Over the years, he’s met everyone from newcomers to outright legends, and Kenny, he told me backstage that year, was definitely among the latter.
“There are a lot of stars — we call them up-and-comers and established stars — and then there are superstars,” Ousley — one of Blount County’s more famous residents — said in an interview that year. “When we had our WIVK 50th anniversary party, there were a lot of stars there, guys like Alan Jackson and Kenny Chesney and Travis Tritt and Charlie Daniels. And folks like Travis Tritt and Kenny Chesney were standing in line to meet Kenny Rogers. It just struck me how many stars there are who look up to Kenny.”
That year, there were plenty of local residents and visitors standing in line to meet “The Gambler” backstage at downtown Maryville’s Theater in the Park, where the Foothills Fall Festival performances were once held until the event ended in 2014. Pam Phelps traveled from Florida that year after her brother-in-law, Mark Young — who was the vice president of marketing for Ruby Tuesday at the time — arranged for her to be a part of the meet-and-greet. Her hands were shaking as she stood in line and gushed about her lifelong love of Rogers.
“I’ve been following him since I was 17, and I’m 43 now,” she told me. “He just sounds wholesome — he sounds like he really cares, and the way he acts and looks, he just seems like such a nice man.”
Gracious, kind, self-deprecating and always grateful — that was the Gambler.

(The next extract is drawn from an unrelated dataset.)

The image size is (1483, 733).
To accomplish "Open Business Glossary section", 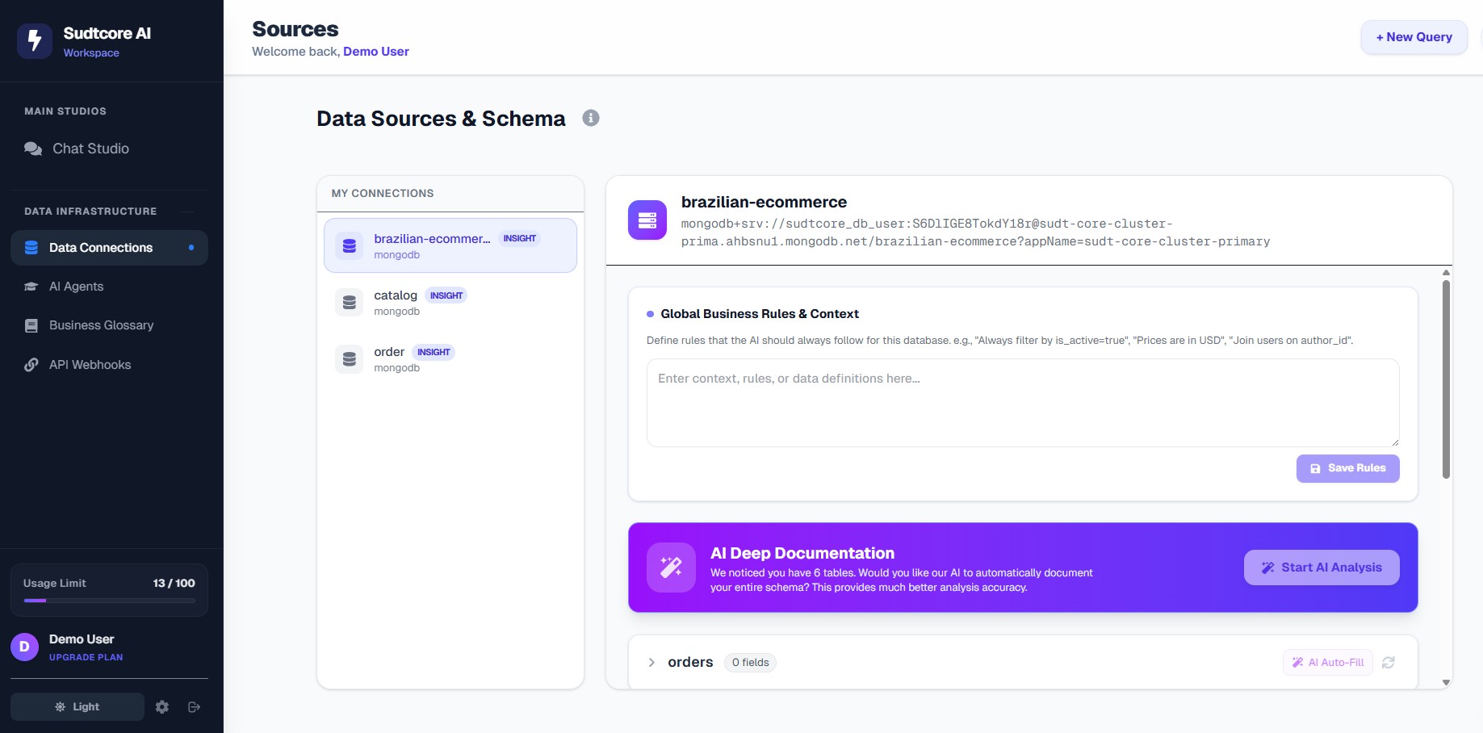I will click(101, 325).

And in his later years, he was always aware of his mortality, even going so far as to make jokes about it when he reminisced to me about working with Dolly.
“We were in the middle of doing ‘You Can’t Make Old Friends’ when she came over and put her arms around me and said, ‘Kenny, I hope you know I could never sing at your funeral,’” he told me. “And I said, ‘You assume I’m going first?’”
Alas, he did … and because of the coronavirus, he was denied a memorial tribute that likely would have included his old friend and duet partner. In light of the COVID-19 crisis, his family announced after his death last week that his funeral ceremony would be private. Whether a public memorial will be held after the pandemic eases remains to be seen, but for the time being, it seems that the Gambler knew when to fold ’em.
In light of his passing, may we all have the foresight to know when to walk away and know when to run, and wait until the dealing’s done before we count — our money and our blessings. Rest in peace, sir.